Chapter 15: Options Defined

Options are one of the most misunderstood concepts in trading. Many people do not trade options because they have false beliefs that options are too risky. The truth is that they just don’t know how options really work. Options are actually the most beneficial for young traders because they don’t require nearly as much capital as stocks do. Options trade just like stocks; they just have a little bit of a different meaning behind them. We will use some different methods to trade options than we do in stocks, but the basis for all of our trading always goes back to the chart.

Options are financial derivatives that represent a contract sold by one party (option writer) to another party (option holder). The contract offers the buyer the right, but not the obligation, to buy (call) or sell (put) a security or other financial asset at an agreed-upon price (the strike price) during a certain period of time or on a specific date (exercise date). Options are called derivatives the option derives its value from something else (stocks in our case). Call options give the option to buy at a certain price, so the buyer would want the stock to go up. Put options give the option to sell at a certain price, so the buyer would want the stock to go down. An option contract is defined by the following elements: type (Put or Call), underlying security, unit of trade (number of shares), strike price and expiration date.

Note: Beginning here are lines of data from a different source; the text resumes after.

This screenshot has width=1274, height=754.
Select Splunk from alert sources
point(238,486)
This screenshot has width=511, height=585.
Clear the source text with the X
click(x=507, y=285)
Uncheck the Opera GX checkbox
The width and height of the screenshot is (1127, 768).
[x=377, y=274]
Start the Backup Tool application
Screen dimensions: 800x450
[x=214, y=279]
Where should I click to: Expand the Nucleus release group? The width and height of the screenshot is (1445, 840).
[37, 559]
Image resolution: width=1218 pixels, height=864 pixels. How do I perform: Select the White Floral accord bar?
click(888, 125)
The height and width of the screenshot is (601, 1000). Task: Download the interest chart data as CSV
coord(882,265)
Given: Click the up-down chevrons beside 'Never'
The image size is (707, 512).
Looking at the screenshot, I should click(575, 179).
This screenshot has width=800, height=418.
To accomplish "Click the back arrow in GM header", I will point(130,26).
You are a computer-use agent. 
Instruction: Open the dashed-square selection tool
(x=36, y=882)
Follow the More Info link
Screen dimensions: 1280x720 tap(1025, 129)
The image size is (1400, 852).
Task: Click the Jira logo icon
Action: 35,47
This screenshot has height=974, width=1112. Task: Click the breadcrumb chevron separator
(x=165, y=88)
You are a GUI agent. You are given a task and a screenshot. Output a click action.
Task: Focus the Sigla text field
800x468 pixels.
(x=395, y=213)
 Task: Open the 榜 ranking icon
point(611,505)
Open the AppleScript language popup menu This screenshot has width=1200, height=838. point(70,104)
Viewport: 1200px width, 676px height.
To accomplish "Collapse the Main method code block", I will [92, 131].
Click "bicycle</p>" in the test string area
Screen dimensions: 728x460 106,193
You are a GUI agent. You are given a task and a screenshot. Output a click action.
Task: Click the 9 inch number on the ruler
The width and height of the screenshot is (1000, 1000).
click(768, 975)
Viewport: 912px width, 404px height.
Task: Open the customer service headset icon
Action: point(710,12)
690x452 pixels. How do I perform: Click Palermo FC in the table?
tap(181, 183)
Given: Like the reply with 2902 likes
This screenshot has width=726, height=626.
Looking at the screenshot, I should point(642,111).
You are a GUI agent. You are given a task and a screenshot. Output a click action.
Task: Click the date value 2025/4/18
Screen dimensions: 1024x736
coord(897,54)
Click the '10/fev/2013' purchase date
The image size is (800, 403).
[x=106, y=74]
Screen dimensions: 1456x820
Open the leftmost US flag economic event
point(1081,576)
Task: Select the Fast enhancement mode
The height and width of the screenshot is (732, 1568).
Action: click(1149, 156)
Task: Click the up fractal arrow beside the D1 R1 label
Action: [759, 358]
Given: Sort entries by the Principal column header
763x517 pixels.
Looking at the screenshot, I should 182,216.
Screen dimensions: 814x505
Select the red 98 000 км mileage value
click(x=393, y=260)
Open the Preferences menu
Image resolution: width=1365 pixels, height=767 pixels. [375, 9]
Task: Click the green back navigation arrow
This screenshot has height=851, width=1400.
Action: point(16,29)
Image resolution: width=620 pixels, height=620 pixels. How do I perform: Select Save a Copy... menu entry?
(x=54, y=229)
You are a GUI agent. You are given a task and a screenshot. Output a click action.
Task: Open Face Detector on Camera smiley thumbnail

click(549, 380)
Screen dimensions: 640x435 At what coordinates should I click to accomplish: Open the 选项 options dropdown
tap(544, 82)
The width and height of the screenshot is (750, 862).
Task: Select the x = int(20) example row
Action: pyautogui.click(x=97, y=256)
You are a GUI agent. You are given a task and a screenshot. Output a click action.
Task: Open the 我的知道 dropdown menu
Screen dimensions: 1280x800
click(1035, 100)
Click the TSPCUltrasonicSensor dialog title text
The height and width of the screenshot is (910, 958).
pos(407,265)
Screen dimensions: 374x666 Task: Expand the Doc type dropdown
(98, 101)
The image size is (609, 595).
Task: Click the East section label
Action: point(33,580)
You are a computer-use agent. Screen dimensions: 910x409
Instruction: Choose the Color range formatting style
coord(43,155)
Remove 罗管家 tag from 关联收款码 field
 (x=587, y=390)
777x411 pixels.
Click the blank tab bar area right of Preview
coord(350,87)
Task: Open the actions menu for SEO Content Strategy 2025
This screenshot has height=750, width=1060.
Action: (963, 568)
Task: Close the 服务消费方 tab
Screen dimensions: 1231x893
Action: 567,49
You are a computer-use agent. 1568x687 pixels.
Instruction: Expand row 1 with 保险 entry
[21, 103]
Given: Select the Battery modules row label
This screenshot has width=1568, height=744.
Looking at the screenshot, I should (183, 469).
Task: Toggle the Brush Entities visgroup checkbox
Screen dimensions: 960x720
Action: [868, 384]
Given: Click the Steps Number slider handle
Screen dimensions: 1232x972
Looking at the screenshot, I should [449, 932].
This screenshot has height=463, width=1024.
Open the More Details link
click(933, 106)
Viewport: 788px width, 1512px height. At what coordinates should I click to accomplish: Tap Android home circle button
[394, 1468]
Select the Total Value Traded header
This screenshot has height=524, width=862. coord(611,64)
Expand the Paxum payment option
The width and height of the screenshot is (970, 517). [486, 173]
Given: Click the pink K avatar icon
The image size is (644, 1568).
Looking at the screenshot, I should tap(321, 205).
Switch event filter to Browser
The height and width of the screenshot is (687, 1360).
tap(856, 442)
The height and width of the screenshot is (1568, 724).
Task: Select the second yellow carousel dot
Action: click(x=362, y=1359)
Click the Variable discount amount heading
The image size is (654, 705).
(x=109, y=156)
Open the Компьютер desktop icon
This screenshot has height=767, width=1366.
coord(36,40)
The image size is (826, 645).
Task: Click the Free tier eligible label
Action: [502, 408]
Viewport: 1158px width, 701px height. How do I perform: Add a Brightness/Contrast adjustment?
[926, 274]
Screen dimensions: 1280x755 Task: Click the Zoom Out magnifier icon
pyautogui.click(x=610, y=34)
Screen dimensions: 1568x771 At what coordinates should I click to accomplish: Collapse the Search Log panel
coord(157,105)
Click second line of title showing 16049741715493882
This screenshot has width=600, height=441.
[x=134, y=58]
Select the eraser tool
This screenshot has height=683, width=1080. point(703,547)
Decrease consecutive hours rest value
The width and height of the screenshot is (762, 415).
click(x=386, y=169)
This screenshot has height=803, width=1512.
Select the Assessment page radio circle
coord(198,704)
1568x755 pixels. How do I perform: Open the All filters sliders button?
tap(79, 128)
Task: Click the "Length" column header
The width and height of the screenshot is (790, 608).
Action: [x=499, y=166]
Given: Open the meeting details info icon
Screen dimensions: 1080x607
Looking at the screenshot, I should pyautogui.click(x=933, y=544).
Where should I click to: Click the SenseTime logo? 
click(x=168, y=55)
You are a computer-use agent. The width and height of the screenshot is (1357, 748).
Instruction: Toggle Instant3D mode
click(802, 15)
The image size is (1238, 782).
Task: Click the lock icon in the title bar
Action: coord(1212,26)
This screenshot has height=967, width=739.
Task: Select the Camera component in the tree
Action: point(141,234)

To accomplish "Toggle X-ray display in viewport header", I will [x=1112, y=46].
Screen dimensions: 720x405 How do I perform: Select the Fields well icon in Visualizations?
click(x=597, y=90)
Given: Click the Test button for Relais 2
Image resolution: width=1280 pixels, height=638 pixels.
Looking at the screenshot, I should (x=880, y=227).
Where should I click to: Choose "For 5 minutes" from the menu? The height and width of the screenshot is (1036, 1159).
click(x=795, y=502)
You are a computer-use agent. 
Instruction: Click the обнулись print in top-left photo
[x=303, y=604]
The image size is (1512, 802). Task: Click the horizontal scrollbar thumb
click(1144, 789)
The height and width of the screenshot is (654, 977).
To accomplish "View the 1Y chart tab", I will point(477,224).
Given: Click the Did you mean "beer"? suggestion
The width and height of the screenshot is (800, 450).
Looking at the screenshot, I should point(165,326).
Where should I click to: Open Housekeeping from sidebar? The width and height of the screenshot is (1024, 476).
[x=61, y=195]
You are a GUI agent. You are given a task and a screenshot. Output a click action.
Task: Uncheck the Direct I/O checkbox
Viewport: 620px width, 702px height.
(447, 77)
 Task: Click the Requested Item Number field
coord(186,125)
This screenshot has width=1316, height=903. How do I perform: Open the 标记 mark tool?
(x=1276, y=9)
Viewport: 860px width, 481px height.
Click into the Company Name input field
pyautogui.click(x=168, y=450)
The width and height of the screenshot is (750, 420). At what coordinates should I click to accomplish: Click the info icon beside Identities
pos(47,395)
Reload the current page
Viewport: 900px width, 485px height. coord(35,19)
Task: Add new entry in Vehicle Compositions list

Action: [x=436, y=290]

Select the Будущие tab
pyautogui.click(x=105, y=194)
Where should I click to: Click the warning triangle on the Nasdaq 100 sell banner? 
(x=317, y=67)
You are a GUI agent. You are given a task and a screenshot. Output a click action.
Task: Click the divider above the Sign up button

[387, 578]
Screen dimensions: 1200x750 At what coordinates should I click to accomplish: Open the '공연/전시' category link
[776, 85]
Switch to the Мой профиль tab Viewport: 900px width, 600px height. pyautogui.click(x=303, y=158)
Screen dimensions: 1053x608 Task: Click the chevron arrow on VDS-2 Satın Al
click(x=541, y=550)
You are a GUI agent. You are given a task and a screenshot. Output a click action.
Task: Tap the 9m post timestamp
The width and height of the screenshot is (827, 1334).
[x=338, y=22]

In this chart, we are buying one MSQKO call that expires in November. An important concept to understand is that each contract you buy is like controlling 100 shares of the underlying stock. So if we were to buy 10 contracts, we would control 1000 shares of stock. The expiration date can play a role in this option trade if we hold our option until expiration. Options trade just like stocks, so if we buy a call option on MSQKO, we can sell it at any time before the expiration date. However, if we do hold our option until expiration, we will have right to buy the stock at $75. If the stock has risen to $80, then of course we would choose to buy the stock at $75 because we would be making profit. If the stock has fallen to $70 at expiration, then we would choose to let our option expire worthless because we would be gaining no value by exercising our right to buy the stock. We will explain strike prices in greater detail in a few chapters.